The U.S. Treasury Department said Tuesday it will not release 40 packages of medical equipment and supplies seized at the Canadian border Monday.

Maine activists had hoped to ship the seized items to Cuba, along with supplies that made it across the border during a scuffle with federal agents.

Dean Boyd, a spokesman for the U.S. Customs Service in Washington, said the Brunswick-based Let Cuba Live Committee of Maine – which was confronted at the border in Coburn Gore – did not have a license to ship items to Cuba.

The items, including two anesthesiology machines, were held at the border overnight Monday after agents and police stopped a caravan of committee members.

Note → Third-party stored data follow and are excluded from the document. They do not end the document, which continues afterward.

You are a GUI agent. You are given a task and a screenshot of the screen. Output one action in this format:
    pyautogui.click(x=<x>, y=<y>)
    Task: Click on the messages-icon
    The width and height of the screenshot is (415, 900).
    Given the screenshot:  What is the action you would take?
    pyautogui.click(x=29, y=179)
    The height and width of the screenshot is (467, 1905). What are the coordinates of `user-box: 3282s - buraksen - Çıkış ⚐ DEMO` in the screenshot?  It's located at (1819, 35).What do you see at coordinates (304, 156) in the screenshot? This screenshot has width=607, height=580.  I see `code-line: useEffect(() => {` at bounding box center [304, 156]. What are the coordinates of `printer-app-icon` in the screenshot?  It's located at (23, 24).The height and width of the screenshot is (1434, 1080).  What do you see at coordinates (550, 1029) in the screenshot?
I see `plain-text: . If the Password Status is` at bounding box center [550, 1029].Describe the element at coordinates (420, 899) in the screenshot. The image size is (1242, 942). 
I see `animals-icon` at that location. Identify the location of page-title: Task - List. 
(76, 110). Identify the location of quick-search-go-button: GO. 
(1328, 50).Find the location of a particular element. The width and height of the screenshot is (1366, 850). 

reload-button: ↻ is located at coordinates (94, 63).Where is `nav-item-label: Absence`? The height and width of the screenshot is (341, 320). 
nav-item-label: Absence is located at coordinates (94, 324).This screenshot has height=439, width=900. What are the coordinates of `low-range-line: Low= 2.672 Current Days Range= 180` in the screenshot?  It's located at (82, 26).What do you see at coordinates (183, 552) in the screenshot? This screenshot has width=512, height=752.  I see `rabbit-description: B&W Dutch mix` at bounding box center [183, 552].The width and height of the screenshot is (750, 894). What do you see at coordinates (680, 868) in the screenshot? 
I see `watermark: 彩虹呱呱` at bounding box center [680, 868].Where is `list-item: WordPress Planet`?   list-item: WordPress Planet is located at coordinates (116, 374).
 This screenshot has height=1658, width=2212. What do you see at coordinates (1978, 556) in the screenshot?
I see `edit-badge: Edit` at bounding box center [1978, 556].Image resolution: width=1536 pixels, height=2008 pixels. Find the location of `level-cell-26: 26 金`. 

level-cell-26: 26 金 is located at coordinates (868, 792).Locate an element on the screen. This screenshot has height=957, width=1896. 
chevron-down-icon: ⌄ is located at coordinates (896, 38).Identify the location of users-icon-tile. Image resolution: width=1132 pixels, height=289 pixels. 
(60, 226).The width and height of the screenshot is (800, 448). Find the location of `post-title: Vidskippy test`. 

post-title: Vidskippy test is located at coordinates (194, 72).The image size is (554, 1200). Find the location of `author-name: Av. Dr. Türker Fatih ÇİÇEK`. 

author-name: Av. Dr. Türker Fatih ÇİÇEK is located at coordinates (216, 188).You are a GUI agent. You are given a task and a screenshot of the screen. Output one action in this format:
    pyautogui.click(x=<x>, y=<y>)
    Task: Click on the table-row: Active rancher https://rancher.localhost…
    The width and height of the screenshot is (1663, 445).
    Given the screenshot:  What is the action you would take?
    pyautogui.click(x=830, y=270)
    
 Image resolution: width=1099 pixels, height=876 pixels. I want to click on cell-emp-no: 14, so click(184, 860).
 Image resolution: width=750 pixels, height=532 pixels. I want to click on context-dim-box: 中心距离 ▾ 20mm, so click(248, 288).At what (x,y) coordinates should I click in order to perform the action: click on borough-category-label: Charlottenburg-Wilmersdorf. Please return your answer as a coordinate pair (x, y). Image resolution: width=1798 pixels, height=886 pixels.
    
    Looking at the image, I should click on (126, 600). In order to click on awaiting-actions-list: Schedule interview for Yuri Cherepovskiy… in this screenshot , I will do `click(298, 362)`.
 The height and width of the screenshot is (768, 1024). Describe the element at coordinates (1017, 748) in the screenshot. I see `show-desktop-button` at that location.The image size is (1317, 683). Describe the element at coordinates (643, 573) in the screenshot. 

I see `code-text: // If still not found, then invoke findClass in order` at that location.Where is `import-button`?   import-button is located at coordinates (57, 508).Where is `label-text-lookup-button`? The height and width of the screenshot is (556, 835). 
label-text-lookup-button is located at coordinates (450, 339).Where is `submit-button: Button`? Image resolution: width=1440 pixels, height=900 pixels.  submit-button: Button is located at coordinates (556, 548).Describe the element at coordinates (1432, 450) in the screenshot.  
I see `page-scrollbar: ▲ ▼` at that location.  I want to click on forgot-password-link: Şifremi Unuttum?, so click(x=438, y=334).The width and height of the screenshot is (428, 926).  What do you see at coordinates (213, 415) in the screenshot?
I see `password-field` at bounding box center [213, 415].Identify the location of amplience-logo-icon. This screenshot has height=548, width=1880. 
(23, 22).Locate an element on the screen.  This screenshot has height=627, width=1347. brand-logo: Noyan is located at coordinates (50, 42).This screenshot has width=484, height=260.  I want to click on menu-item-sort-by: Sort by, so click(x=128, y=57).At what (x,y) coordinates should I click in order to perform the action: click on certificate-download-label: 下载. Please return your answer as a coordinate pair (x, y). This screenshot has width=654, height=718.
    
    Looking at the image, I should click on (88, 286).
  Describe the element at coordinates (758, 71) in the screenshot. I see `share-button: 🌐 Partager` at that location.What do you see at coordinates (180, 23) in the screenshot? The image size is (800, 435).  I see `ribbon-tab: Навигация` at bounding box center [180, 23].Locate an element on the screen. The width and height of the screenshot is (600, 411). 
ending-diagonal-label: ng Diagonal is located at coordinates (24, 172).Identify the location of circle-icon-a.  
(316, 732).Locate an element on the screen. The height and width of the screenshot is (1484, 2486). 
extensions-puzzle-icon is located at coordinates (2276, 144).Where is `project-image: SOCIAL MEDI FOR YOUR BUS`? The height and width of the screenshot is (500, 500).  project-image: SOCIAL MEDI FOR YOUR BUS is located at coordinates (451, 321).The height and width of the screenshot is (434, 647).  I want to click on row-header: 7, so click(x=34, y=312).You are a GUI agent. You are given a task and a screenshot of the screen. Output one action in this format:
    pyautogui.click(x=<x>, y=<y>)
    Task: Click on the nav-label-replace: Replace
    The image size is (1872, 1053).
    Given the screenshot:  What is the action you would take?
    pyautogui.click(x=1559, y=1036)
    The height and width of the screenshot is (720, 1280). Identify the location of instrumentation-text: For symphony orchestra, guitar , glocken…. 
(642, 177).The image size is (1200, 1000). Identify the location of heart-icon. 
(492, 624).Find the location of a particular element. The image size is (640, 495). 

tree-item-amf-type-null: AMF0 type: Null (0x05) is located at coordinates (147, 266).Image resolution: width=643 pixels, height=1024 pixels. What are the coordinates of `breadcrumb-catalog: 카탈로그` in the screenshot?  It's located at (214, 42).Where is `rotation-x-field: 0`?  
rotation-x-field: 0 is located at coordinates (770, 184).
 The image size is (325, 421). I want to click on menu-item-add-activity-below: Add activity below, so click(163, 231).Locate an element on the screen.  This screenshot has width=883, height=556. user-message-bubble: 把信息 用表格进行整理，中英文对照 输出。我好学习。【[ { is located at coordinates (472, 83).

The Office of Foreign Assets Control, a branch of the Treasury Department, made the decision to retain the items on Tuesday, Boyd said.

But the committee, which seeks to end the U.S. embargo on Cuba and ships humanitarian supplies to Cuba via Canada and Mexico, nonetheless won a partial victory.

When agents stopped the caravan Monday, the activists and 10 Canadian supporters who met them started carrying items into Canada.

Government agents tried to stop them, said Renee Cote of Auburn, who was among those trying to cross the border on Route 27.

"There were more of us than of them, so we were able to get about 30 boxes over to the Canadian side," she said. "But there were many scuffles where they grabbed boxes and knocked people over."

She said "a sizable pile" of boxes ended up on the Canadian side and were taken to Montreal, where a group called the Quebec-Cuba Friendship Association will send them to Cuba by boat.

Boyd said the agents at the border handled the dispute properly.

"There was nobody hurt, no violence," he said. "We acted with a lot of restraint."

Federal officials knew in advance that the group planned to try to move equipment without a permit.

The group had issued a news release before its personnel and vehicles reached the border that said members knew they needed a license but would refuse to apply for one, Boyd said.

"They knew what the rules are and obviously wanted to make a point and draw some media attention," Boyd said.

Officials at the border sent a license application to the U.S. Office of Foreign Assets Control in Washington, D.C., for the committee. But the committee did not want a license and doesn't think it should be required, Cote said.

"The reason we refused (to accept a license) is because we want to draw attention to a law we consider unjust and ridiculous," she said.

Late Tuesday afternoon, six of the activists remained at the border awaiting a decision on whether the government would keep the seized vehicles and equipment.

Dr. Thomas Whitney, a Norway pediatrician and activist, said the group spent the day standing along the road with signs expressing their views of American relations with Cuba.

The committee can file a petition with the government to seek return of the supplies and equipment, which are on two pickup trucks and a U-Haul. The vehicles will be returned to the committee, Boyd said.